Plutocrats Receiving Corporate Welfare Want To Turn Detroit Island Into Haven For Tax Dodgers

Detroit Park Would Have “Commonwealth” Status With It’s Own Laws, Currency & Tax Code

Steve Dibert, MFI-Miami

Ayn Rand Smoking While Collecting Medicare

Ayn Rand having a cigarette while collecting Medicare for lung cancer

A group of “free enterprise” activists have hatched an idea to buy an island park nestled on the Detroit River long the U.S.-Canadian border named Belle Isle from the City of Detroit for $1 Billion.  Inspired by the philosophies of Ayn Rand, the chain smoking author who preached the benefits of an anarcho-capitalist free market system while collecting public assistance for her lung cancer, supporters hope to transform the 982 acre island park into a 35,000 person free-market city-state with it’s own laws, currency, customs and tax code.

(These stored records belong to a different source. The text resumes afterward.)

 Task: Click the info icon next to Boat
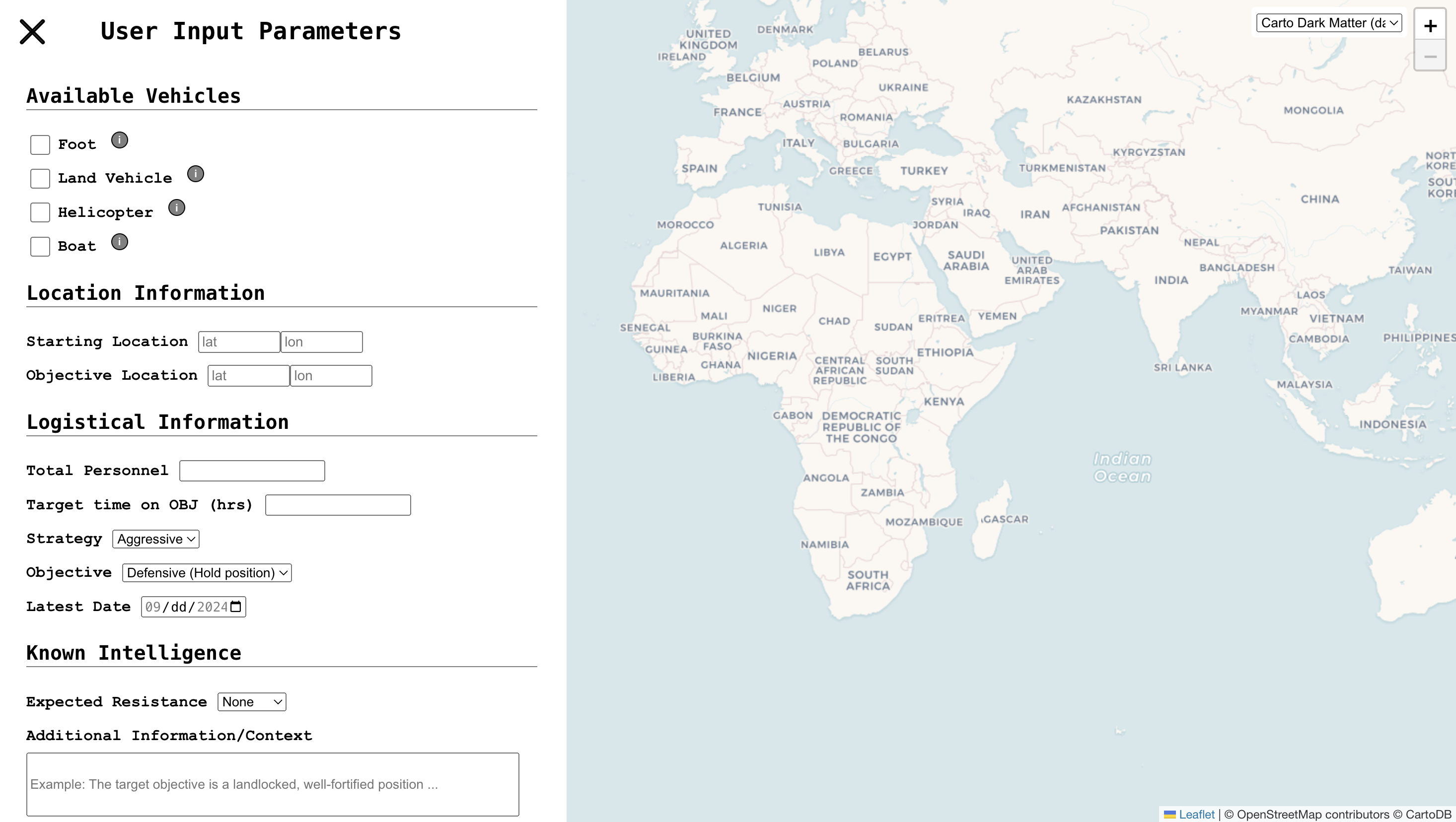click(119, 242)
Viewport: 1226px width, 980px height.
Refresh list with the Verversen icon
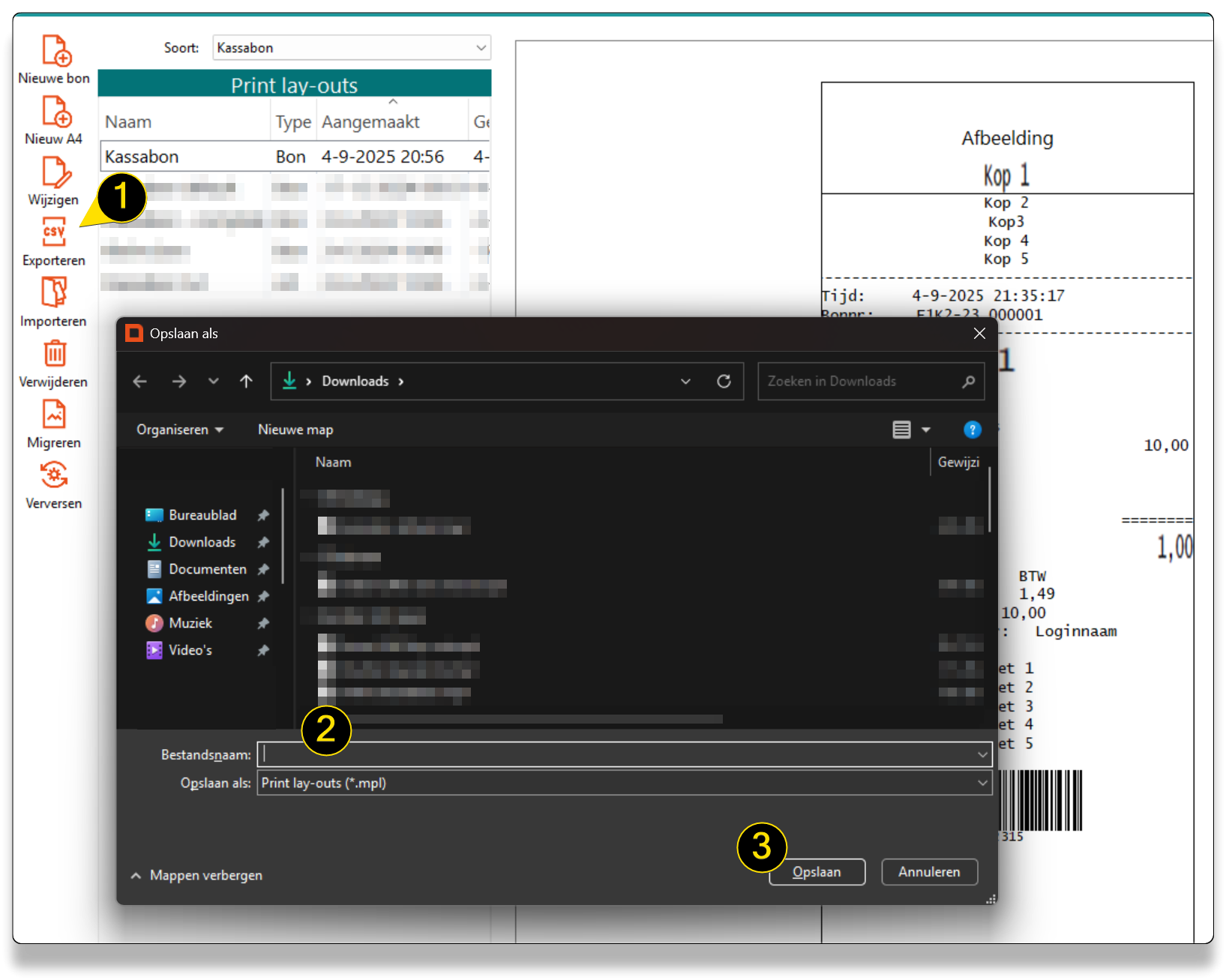[54, 475]
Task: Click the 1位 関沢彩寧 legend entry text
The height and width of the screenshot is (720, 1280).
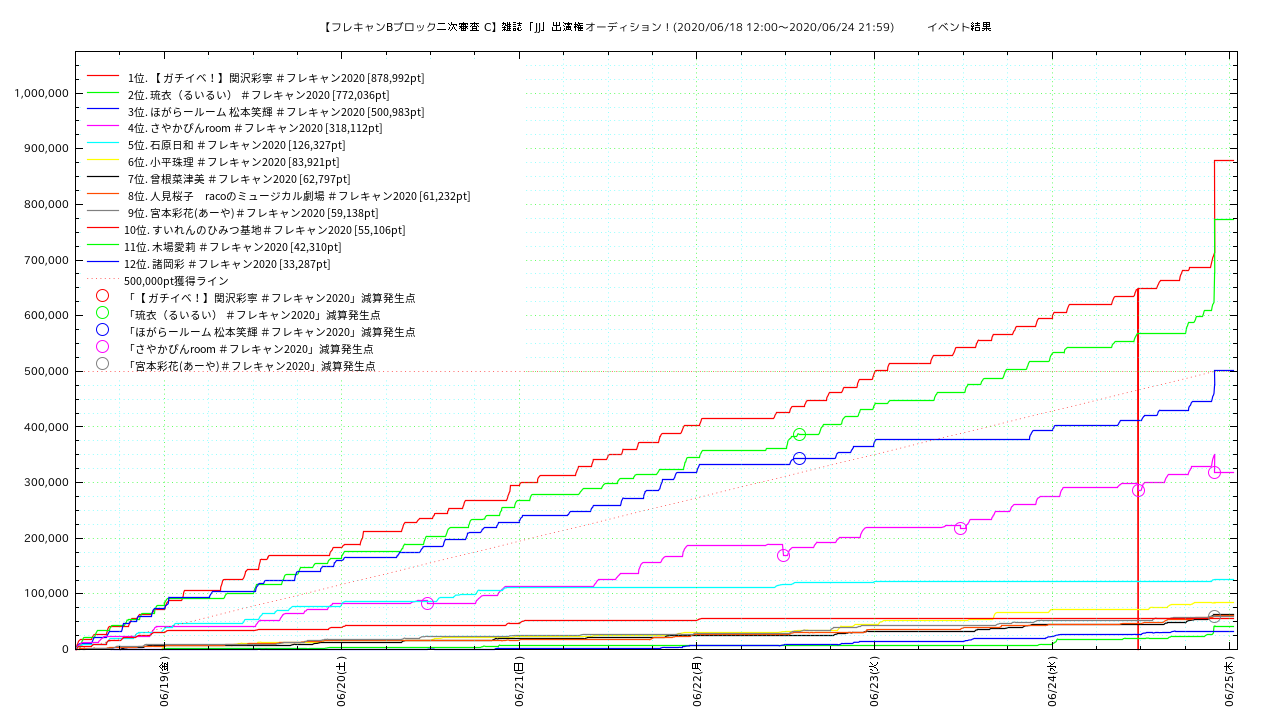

This idea of a libertarian fantasy island is the brainchild of Ayn Rand enthusiast, Rodney Lockwood, Jr., a developer of  government subsidized housing for seniors.    Supporters of the plan, most of whom made their fortunes as recipients of corporate welfare from either the state of Michigan and/or the federal government want to buy the island for $1 Billion and claim the concept of the Belle Isle Commonwealth, as it is being named, “champions freedom and opportunity”

Supporters include retired Chrysler President Hal Sperlich, who rode along with Lee Iacocca  to Washington, D.C. on September 7, 1979 with hat in hand to beg the Carter Administration and the U.S. Congress for an unprecedented government bailout of $1.5 billion ($4,756,632,231 in today’s dollars) and Clark Durant, co-founder of Detroit’s Cornerstone Schools, a multi-million dollar charter school system that is essentially a private school that receives tax money from the state of Michigan.  Groups involved in the plan include the glorified Ayn Rand fan club, the Mackinac Center for Public Policy who receives funding from the Koch Brothers, the Wal-mart heirs, Michigan Pyramid Marketing Pioneers, the VanAndel family and Lockwood who, as a board member of the Mackinac Center, openly admits to using tax subsidies and government loans for his development projects.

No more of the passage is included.